EDUCATION : Primaire et secondaire en 2015, une occasion pour repenser l’école

Un des secteurs qui retiendra l’attention dès la reprise des activités en janvier est celui de l’éducation. En déphasage avec les besoins fondamentaux de l’apprenant, l’école mérite d’être repensée pour répondre aux objectifs d’un système éducatif qui devrait prendre en compte le contexte socio-économique du pays. La nouvelle ministre de l’Éducation, Leela Devi Dookhun-Luchoomun, dit vouloir aller dans ce sens. Il n’est pas certain qu’en 2015 l’école connaisse des changements en profondeur. Mais si le nouveau gouvernement maintient sa promesse d’en finir avec le CPE et d’appliquer  le 9-year schooling, il lui faudra ouvrir le chantier sans tarder. Et dans les semaines à venir, on saura aussi si celle qui a succédé à Vasant Bunwaree maintiendra ou pas le contesté Enhancement Programme au primaire. Ou encore l’examen national en Form III. Toutefois, ce qui est certain, le gouvernement réintroduira les subsides de 100% sur les frais d’examens de SC et de HSC pour tous, en 2015, nous a précisé Leela Devi Dookhun-Luchoomun. Mais déjà, cette formule ne fait pas l’unanimité auprès des syndicalistes du secondaire.
Passé les fêtes de fin d’année, la priorité des parents et responsables de quelques 210000 écoliers et collégiens sera axée sur les préparatifs pour la rentrée scolaire. Au primaire (avec 12 782 en Std I) comme au secondaire, l’admission en première année se fera le vendredi 9 janvier, tandis que la grande rentrée aura lieu le lundi 11 du même mois. Il ne fait aucun doute que dès la reprise des activités après la première semaine de janvier, le secteur éducatif retiendra l’attention de tous. Pour cause, il est attendu que le nouveau gouvernement apporte des changements significatifs pour améliorer le système éducatif dans son ensemble. La refonte du secteur devrait passer par l’application du 9-Year Schooling. Étendre les classes du primaire veut dire beaucoup plus que greffer trois années supplémentaires. Le 9-Year Schooling implique une réforme profonde à tous les niveaux – y compris la réforme des programmes et pédagogies – et qui ne sera pas sans impact, même pour la Std I. Si le tout nouveau gouvernement respecte son engagement d’introduire le 9-Year Schooling, il lui faudra s’y atteler maintenant!

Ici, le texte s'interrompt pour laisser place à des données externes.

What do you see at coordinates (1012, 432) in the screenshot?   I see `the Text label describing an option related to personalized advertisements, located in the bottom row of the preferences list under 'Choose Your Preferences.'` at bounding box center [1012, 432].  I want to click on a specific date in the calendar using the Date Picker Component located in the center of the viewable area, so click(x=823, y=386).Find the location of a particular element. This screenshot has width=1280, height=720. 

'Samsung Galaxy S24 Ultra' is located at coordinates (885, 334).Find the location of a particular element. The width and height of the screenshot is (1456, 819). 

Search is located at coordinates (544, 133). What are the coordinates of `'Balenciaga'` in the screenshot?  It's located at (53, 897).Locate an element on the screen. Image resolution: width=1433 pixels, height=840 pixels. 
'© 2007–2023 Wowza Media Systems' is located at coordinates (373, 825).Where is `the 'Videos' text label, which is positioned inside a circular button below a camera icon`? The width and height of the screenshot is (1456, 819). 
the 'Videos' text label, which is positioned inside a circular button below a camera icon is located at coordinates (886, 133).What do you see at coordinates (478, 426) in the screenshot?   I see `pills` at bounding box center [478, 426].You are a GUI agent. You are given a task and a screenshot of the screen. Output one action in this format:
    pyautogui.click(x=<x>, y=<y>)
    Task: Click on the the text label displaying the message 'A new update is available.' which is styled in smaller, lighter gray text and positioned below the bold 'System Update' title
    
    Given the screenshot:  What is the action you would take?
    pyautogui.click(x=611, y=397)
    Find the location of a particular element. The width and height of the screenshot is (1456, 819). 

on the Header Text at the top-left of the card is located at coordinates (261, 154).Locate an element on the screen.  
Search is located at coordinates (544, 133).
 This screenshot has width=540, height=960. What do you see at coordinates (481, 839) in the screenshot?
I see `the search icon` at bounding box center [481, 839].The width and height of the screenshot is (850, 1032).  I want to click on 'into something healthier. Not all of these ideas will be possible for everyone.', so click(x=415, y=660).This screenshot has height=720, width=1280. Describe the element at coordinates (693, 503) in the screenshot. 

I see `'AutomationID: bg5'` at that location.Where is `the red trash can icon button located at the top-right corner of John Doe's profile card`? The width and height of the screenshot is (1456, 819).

Et ce pour qu’en 2016, le Certificate of Primary Education soit réellement «chose du passé!»Même si le gouvernement fait montre de bonne volonté dans ce sens, techniquement, le 9-Year Schooling ne pourra être traduit dans la pratique en 2015.
En succédant à l’ancien ministre de l’Education, Vasant Bunwaree, Leela Devi Dookhun-Luchoomun, hérite d’un vaste chantier avec des concepts pour les uns contestables pour et les autres à être revus et repensés. Leela Devi Dookhun-Luchoomun, enseignante de profession et jusqu’à récemment présidente de la commission de l’éducation de son parti, le MSM, connaît bien ce secteur. Toutefois, la nouvelle locataire de la MITD House qui fait actuellement connaissance avec les lieux et les dossiers qui l’attendent, a expliqué à Week-End qu’elle préfère passer ce cap avant de s’exprimer sur les grandes questions dans l’éducation et les priorités figurant sur son agenda. Également ministre de l’Éducation supérieure, force est de constater que Leela Devi Dookhun-Luchoomun qui veut redorer le blason de se secteur, aura du pain sur la planche. Mais en attendant qu’elle nous livre les grandes lignes de sa politique et ses intentions pour la refondation méritée de l’école à Maurice, elle laisse entrevoir ses positions pour une éducation articulée autour du développement intégral de l’apprenant. «Il est grand temps que nous redonnions aux enfants leur enfance. Aller à l’école doit être un plaisir pour l’enfant. Nous devons nous assurer que l’école soit un moyen par lequel il peut développer ses talents, y compris académiques. L’école ne doit pas se focaliser uniquement sur les certificats et les résultats. Le développement global de l’enfant doit primer», déclare Leela Devi Dookhun-Luchoomun. Si cette dernière maintient sa vision de l’école pour dessiner les contours d’une réforme, il est attendu qu’elle applique une politique qui prendra en compte l’allègement du programme en upper primary. Les écoliers subissent des journées de plus en plus chargées et préjudiciables aux apprentissages. Un deloading du curriculum – longtemps réclamé par les enseignants des écoles primaires et leurs syndicats – favorisera indéniablement une meilleure concentration chez les enfants. Et leur épanouissement.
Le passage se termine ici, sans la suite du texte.